= Supplied records =
════════════════

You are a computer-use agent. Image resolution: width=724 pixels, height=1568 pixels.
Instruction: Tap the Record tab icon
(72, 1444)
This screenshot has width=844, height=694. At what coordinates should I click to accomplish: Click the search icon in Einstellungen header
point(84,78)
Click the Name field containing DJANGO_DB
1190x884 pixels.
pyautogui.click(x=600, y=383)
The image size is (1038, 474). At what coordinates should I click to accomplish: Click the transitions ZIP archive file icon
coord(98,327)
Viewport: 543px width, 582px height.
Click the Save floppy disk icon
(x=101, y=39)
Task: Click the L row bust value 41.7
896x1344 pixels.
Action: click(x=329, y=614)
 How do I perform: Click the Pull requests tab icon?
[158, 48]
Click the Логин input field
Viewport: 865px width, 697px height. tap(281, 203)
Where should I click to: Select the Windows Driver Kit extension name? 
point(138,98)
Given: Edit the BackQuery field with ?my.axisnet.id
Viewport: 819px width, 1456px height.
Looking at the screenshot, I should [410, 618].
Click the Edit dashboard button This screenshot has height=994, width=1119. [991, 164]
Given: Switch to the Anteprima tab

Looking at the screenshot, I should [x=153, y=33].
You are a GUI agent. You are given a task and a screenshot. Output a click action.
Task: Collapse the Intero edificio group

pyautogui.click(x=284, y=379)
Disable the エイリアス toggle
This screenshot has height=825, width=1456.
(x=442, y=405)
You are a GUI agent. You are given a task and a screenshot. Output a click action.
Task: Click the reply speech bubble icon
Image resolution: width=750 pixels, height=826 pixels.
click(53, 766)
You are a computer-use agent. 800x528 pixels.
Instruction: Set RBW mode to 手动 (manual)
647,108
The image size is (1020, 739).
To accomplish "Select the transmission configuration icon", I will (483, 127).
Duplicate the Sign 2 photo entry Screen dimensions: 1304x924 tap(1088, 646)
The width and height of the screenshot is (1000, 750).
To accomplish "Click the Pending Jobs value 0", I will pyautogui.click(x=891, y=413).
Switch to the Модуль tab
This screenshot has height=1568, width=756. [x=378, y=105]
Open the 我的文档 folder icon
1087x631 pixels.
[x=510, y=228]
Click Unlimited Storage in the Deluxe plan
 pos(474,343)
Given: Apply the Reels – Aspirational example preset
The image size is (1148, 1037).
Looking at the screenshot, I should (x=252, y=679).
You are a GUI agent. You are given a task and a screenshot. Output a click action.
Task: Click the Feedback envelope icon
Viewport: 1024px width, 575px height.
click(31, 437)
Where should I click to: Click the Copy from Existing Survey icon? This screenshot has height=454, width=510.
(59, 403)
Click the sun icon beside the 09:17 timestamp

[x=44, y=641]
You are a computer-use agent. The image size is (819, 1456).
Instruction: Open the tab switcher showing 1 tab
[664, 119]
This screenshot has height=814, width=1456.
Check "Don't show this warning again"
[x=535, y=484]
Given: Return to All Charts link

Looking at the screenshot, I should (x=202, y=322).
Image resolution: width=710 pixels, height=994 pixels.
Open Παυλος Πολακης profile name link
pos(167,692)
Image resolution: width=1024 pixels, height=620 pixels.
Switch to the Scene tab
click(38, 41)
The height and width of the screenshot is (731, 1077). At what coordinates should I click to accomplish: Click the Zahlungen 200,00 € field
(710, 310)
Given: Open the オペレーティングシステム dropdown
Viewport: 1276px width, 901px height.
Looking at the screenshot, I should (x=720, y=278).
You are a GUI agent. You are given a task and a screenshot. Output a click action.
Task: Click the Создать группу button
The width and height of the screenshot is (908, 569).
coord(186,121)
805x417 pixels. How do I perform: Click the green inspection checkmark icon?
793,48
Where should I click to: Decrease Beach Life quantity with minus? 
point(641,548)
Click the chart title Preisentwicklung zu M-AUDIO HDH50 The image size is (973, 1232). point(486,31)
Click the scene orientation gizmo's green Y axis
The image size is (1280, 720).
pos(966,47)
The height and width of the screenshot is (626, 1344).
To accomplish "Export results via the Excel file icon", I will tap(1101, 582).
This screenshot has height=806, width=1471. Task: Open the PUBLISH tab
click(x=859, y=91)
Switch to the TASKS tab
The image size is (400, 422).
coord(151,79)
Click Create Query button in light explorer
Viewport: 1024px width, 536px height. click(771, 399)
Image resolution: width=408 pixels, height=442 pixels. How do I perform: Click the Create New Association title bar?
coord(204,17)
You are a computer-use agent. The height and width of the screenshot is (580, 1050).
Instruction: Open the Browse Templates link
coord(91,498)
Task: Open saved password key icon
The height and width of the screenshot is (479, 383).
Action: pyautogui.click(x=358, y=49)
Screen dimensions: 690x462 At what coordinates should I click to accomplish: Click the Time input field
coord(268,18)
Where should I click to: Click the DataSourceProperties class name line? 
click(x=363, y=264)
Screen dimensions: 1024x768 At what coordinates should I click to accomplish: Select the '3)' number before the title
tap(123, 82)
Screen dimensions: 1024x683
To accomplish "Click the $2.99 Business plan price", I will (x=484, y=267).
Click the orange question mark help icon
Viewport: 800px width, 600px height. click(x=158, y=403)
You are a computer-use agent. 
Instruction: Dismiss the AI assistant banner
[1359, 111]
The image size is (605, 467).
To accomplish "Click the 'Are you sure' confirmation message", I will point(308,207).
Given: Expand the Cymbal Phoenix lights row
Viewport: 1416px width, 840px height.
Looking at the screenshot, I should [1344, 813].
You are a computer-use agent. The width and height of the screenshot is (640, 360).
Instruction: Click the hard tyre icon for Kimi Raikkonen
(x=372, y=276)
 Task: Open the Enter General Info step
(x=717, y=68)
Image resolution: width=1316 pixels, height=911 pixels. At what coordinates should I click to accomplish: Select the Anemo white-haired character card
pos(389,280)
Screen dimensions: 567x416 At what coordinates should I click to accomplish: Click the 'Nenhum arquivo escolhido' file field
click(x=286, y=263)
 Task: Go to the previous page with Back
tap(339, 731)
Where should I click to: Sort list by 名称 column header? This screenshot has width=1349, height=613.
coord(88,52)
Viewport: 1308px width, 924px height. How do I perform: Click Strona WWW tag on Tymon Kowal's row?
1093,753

════════════════

= Assignment =
Where in the entries does the word "value" occur? Copy out each line that has it.

= Answer for this exercise =
Task: Click the L row bust value 41.7
To accomplish "Click the Pending Jobs value 0", I will pyautogui.click(x=891, y=413).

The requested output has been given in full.